* [EXERCISES]
**a.** In the passage about the Write Hanoi delegation in Sweden, whom did the group meet with first?
**b.** Copy the passage about the Write Hanoi delegation in Sweden word for word from "WWBT-TV Channel 12" to "his embassy staff.".
**c.** Pick up the passage about the Write Hanoi delegation in Sweden after its final sentence and keep writing.

* [PASSAGE FOR REVIEW]
WWBT-TV Channel 12 newscaster Ed McLaughlin and manager Jim Babb were Phyllis’s secret weapons. The media coverage they would generate and the injustices they would document were exactly what the POW/MIAs needed.10
The Richmond Write Hanoi delegation arrived on a cold, gray Tuesday afternoon. The Swedish press immediately mobbed the group: journalists from four newspapers and a television station and AP and UPI reporters all sought interviews. The next morning, March 10, the story was all over the news, and it was time to act. The group had set up their own appointments, and they met first with American ambassador Jerome Holland and his embassy staff.
While sympathetic and helpful to Phyllis and her entourage, Holland and his people had faced a steep uphill battle as they attempted to combat the Communist propaganda coming out of Hanoi. Most of the media in Sweden came from left-leaning sources that tended to paint the American soldiers in Vietnam as ruthless and combative warriors.11 The Write Hanoi delegates next had a fruitless meeting with the head of the International Red Cross. Judi remembered indignantly, “He was awful, definitely a Communist. He said, ‘We will not help you, period.’ He never even asked us to sit down!”12
Phyllis would later tell Frank Sieverts, deputy assistant secretary of state for POW/MIA matters—and member of the original “Washington Road Show” team at Miramar—that both the Red Cross and the Swedish gove
rnment were “non-committal” and that neither were willing to intervene much in POW affairs.13
The most important development of the day came from a spontaneous, unannounced visit to the North Vietnamese embassy. Phyllis, Ted, and Joe went there on foot and asked a Swedish woman working at the embassy for an appointment. This time, cordiality was tossed out the window. Phyllis sweetly explained to her, “If we are not granted an audience, then we would come back with all of the press and our 750,000 letters that we had with us.” Her gambit had the desired effect: Phyllis was told to call back that afternoon for an appointment.14
Phyllis kept calling the North Vietnamese embassy, but the staff refused to return her calls. She continued to slowly and calmly repeat what she would do if they refused to speak to her. The North Vietnamese representatives finally agreed to see her, accompanied by two men from her party. No other women from her party would be allowed into the embassy. “Women had absolutely no value” in that culture at that time, noted Judi.15 Phyllis prepared to meet with them the next day and spent a restless night in her hotel, worrying.

* [Stored data entries]
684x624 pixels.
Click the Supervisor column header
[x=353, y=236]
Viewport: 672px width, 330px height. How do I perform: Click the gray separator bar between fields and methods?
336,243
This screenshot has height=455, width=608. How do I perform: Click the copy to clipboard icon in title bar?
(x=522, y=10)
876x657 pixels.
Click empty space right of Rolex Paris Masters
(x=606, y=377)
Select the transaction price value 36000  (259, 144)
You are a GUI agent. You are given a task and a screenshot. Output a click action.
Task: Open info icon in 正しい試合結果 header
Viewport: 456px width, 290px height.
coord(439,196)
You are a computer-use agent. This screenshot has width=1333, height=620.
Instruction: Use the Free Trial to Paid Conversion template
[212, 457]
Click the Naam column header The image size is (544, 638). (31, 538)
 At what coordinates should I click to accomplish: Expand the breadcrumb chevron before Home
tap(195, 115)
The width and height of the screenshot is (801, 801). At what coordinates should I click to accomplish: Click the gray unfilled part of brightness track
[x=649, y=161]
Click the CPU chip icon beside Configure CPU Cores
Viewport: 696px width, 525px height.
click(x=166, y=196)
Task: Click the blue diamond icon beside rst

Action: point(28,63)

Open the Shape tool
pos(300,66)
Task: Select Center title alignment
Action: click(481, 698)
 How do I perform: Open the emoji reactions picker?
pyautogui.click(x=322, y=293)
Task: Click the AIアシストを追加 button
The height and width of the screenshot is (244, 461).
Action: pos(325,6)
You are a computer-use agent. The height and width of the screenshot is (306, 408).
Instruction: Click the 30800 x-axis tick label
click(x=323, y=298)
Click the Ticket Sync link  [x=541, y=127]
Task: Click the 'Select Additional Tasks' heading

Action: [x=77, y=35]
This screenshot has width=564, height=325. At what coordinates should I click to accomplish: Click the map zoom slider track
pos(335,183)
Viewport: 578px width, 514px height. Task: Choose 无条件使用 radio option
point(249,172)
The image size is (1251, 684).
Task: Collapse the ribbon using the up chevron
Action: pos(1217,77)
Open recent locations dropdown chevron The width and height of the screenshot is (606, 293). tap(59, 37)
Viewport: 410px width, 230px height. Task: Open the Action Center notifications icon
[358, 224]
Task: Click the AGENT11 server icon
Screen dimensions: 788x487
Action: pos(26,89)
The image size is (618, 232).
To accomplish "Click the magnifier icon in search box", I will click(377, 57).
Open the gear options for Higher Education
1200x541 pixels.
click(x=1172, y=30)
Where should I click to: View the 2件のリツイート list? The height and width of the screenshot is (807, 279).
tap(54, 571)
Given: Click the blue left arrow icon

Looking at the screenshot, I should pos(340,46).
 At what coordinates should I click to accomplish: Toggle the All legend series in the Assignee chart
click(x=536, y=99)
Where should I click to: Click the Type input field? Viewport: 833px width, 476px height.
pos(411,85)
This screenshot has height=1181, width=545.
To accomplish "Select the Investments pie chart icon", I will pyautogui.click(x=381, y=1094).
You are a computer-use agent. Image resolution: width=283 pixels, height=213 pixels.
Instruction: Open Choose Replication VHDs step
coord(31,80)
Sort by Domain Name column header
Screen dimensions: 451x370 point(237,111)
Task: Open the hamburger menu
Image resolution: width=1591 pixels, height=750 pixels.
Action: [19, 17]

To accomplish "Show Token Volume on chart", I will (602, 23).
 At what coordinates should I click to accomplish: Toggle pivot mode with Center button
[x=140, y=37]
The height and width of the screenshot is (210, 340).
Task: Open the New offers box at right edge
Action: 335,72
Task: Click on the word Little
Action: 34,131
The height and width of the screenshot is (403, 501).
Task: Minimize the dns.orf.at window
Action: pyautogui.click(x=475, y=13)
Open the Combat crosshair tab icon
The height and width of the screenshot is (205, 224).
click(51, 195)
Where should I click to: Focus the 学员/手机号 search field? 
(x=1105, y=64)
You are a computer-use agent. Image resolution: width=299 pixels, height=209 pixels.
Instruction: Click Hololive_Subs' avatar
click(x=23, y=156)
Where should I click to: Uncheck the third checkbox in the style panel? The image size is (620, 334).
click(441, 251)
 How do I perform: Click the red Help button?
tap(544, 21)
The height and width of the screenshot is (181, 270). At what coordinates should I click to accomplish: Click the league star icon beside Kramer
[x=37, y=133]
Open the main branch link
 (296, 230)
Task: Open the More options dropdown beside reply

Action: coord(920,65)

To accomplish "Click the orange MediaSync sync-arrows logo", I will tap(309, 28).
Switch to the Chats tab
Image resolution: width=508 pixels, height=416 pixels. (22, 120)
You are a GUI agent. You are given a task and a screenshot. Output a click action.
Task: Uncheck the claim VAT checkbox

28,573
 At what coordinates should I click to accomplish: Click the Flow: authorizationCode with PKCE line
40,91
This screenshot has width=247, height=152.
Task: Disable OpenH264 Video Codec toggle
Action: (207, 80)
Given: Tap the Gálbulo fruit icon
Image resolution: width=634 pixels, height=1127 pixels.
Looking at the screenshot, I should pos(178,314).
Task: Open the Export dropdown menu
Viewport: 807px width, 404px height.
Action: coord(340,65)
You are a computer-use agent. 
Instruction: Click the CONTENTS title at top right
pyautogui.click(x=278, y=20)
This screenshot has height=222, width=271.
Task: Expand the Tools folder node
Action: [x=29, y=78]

* [RESPONSES]
**a.** American ambassador Jerome Holland and his embassy staff.

**b.**
WWBT-TV Channel 12 newscaster Ed McLaughlin and manager Jim Babb were Phyllis’s secret weapons. The media coverage they would generate and the injustices they would document were exactly what the POW/MIAs needed.10
The Richmond Write Hanoi delegation arrived on a cold, gray Tuesday afternoon. The Swedish press immediately mobbed the group: journalists from four newspapers and a television station and AP and UPI reporters all sought interviews. The next morning, March 10, the story was all over the news, and it was time to act. The group had set up their own appointments, and they met first with American ambassador Jerome Holland and his embassy staff.

**c.**
The next morning, Judi and Connie fussed over Phyllis and her outfit, advising her on what to wear. They all knew the power of image. This ensemble needed to be simple and unadorned, but it had to have some punch to it. That way, Phyllis could make a statement about her position, her loyalty, and her mission without having to say a word. The embassy had told her to leave her “Nixon propaganda” at home, as well as the letters—and the media.16
With her two best friends’ approval, Phyllis chose a simple navy-blue dress with tall boots and navy stockings. She wore no jewelry except for her wedding ring. But her Hermès silk scarf, a gift from Judi’s mother, sent a clear message: it was red, white, and blue.17 Judi and Connie nodded with satisfaction as Phyllis departed for her appointment: her friends knew her well enough to know that she would somehow get the job done. She had gotten further than they ever expected she would by boldly demanding an audience with the North Vietnamese, using her literal ton of letters as a bargaining chip.